* **CONSEGNA 1**: Trascrivi il brano del racconto sulla nonna che si apre con le parole "Sono molto affezionata" e si chiude con "anno da noi.", cambiando "Paese" in "Paese natale".
* **CONSEGNA 2**: Porta avanti il racconto sulla nonna, ripartendo subito dopo l'ultima frase riportata.

Ok, forse non è un argomento propriamente da Confessionale, ma ,oltre ad essere una richiesta di un consiglio pratico è anche uno sfogo.
La situazione è questa: mia nonna materna, straniera, abbastanza giovane(68 anni) è depressa e malata.
Sono molto affezionata a lei. Per tanti anni ha vissuto facendo 3 mesi nel suo Paese, sebbene li sia sola, e 3 mesi a casa nostra, in Italia. Solo ora che sta in cura si è stabilizzata da un anno da noi.
In pratica è una persona molto sola, a cui piace la solitudine. E' vedova da quando aveva trent'anni e non si è mai trovata un altro uomo. Oltre a mamma, ha due figli, che vivono sempre in Italia, ma che hanno avuto una vita difficile e hanno un carattere molto difficile: in pratica non riceve molte attenzioni da questi, anzi.

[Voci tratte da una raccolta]
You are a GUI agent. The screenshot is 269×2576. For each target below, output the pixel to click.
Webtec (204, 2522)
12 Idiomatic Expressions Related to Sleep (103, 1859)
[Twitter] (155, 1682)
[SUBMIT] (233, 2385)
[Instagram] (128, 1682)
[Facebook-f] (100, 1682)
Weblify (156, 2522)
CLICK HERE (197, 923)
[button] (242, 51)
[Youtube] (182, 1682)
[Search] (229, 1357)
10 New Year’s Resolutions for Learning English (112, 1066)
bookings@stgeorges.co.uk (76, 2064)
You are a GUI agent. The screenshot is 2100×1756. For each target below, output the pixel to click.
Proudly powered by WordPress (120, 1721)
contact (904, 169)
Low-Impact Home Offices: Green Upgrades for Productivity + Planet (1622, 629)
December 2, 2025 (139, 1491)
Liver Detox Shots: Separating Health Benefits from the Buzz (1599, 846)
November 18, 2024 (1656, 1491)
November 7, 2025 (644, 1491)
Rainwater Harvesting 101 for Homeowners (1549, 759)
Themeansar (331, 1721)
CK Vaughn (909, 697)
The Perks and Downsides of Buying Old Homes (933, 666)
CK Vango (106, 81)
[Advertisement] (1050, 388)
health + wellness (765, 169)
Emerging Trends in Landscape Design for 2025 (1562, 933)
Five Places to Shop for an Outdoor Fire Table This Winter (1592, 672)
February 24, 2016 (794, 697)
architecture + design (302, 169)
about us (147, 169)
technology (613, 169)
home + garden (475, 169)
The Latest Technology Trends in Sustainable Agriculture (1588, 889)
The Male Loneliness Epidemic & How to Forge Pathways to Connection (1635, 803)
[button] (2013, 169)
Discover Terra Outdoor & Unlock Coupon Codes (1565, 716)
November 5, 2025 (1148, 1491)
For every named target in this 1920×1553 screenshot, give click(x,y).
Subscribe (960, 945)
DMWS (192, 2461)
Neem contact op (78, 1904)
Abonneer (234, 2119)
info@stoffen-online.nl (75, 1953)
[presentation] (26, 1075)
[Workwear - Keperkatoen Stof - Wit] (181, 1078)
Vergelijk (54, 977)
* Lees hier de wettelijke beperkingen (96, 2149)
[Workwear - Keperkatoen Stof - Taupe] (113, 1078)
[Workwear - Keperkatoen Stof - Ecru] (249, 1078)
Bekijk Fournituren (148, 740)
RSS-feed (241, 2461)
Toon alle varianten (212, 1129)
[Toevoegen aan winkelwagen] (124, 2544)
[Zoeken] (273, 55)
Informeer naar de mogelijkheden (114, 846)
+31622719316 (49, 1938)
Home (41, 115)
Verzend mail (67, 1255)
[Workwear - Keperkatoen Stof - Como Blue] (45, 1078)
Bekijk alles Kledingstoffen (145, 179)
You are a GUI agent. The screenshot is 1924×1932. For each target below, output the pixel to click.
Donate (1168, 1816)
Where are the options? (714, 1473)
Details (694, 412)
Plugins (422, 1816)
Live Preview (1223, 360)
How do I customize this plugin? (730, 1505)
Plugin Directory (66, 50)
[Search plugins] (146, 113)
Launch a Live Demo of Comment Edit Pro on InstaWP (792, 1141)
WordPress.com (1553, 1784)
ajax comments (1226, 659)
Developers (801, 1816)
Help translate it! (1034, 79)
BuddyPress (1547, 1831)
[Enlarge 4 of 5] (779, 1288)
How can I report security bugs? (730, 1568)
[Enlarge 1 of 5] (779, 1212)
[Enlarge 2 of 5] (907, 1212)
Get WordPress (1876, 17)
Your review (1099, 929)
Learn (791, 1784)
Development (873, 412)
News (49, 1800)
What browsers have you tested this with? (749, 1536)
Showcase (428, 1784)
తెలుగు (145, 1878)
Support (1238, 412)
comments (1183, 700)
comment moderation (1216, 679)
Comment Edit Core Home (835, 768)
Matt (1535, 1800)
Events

* **RISPOSTA SCRITTA 1**:
Sono molto affezionata a lei. Per tanti anni ha vissuto facendo 3 mesi nel suo Paese natale, sebbene li sia sola, e 3 mesi a casa nostra, in Italia. Solo ora che sta in cura si è stabilizzata da un anno da noi.

* **RISPOSTA SCRITTA 2**:
E io credo che proprio questa solitudine e questa indifferenza dei figli l'abbia portata un anno e mezzo fa alla depressione.
Si è attaccata morbosamente a mia madre.
Ha cominciato a stare sempre e solo in casa (non che prima fosse una tipa molto attiva, ma almeno con mamma usciva certe volte), a fumare come una turca.
Poi ha cominciato ad accusare i dolori fisici piu disparati.
E da lì è iniziato un calvario.
L'abbiamo portata per un anno e passa da medici, specialisti, è stata persino ricoverata tre volte per una settimana in una clinica privata per poi farsi rilasciare sana come un pesce.
Ed io sono sicura che -effettivamente- i suoi dolori iniziali erano esclusivamente psicofisici.
Ogni volta che veniva rilasciata, stava bene due giorni e poi ripiombava nella depressione.
Fino a che al quarto ricovero ,un anno dopo, le trovano un tumore benigno al colon abbastanza circoscritto.
Ovviamente SEMPRE convintissima di stare sul punto di morire, senza un minimo briciolo di speranza, con lamentele continue su dolori fortissimi (ok, era un tumore, ma era piccolo e i dolori -sono certa- erano amplificati da lei).
Viene operata, il tumore è rimosso e va tutto bene.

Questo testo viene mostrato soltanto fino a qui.